U.S. Patent No. 11,521,013 uses a system of ML models to address the mentioned issues. First, the system receives a facial image from a user. The image will be processed using ML models that are trained to detect and identify cosmetic product information on specific facial regions. For example, one model may focus on the lips and identify that a “red glossy lipstick by Brand X” has been used. The combination of the products from the provided image will be grouped together as a single “look” entry, which will be stored in a database.
The system will then perform cluster analysis to group the new look entry with other looks based on the similarity of their products, textures, palettes, or trends. Based on the clusters, the system will then present the detected products and recommended alternatives back to the user. Other products that can complement the detected ones (e.g. a certain shade of blush to complement the detected lipstick product) may also be offered, thus simulating the in-person shopping experience of being recommended certain products by a salesperson based on your initial interest.

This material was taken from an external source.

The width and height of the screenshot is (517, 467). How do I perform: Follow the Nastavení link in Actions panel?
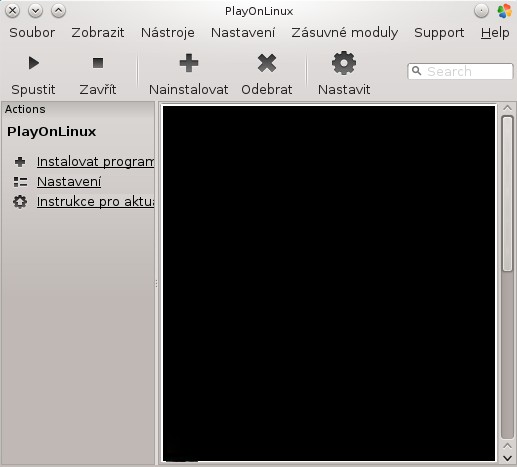tap(69, 182)

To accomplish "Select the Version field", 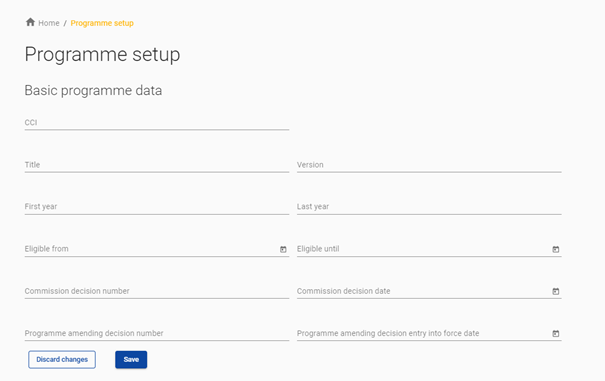I will (x=429, y=165).
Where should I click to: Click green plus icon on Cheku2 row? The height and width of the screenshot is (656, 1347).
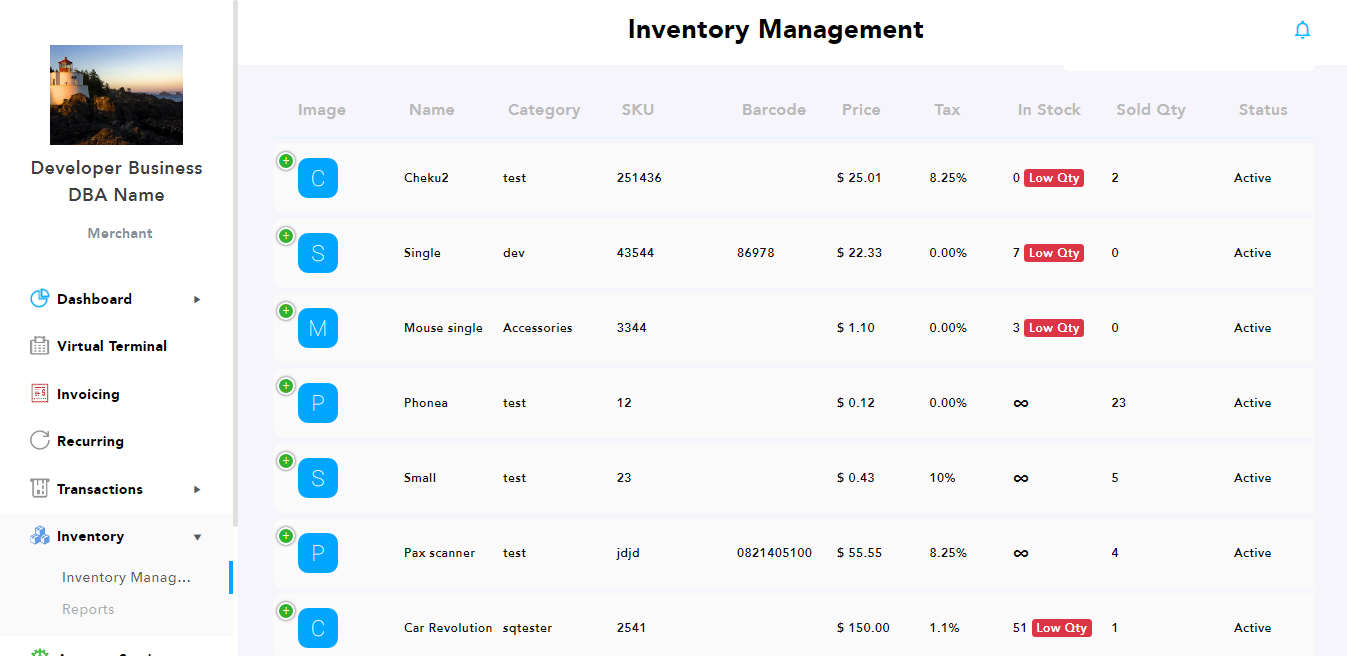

The patent, titled “Systems and methods for providing personalized product recommendations using deep learning”, was filed on May 11, 2021 and granted on December 6, 2022. The inventors are Grégoire Charraud, Helga Malaprade, Géraldine Thiebaut, Matthieu Perrot, and Robin Kips.
All featured patents were represented by Christensen O’Connor Johnson Kindness (COJK)/L’Oreal USA, with attorneys Brandon Stallman, Laura Cruz, and Runzhi Zhao et al. listed on the application.
Future outlook for beauty tech
Generative AI is projected to add $9 billion to $10 billion to the global economy based on its impact on the beauty industry. In their analysis, McKinsey & Company emphasizes that the gap between the laggards and leaders in the industry will further widen once leading groups successfully deploy genAI at scale. As beauty experiences become increasingly digital, the ability to deploy AI tools reliably across global markets becomes a competitive advantage. Aside from front-end applications, these tools may also be used to bolster other facets of the beauty business within their internal value chain.
Ultimately, this partnership reflects a strategic alignment wherein L’Oreal benefits from enterprise-grade AI deployment and NVIDIA gains the opportunity to demonstrate the versatility and reliability of its AI Enterprise platform for a consumer-facing industry. This collaboration sets a precedent for future cross-industry partnerships in which AI is not just a technological upgrade, but a critical component in demonstrating a company’s ability to adapt amidst rapidly-changing technologies and shifting consumer preferences.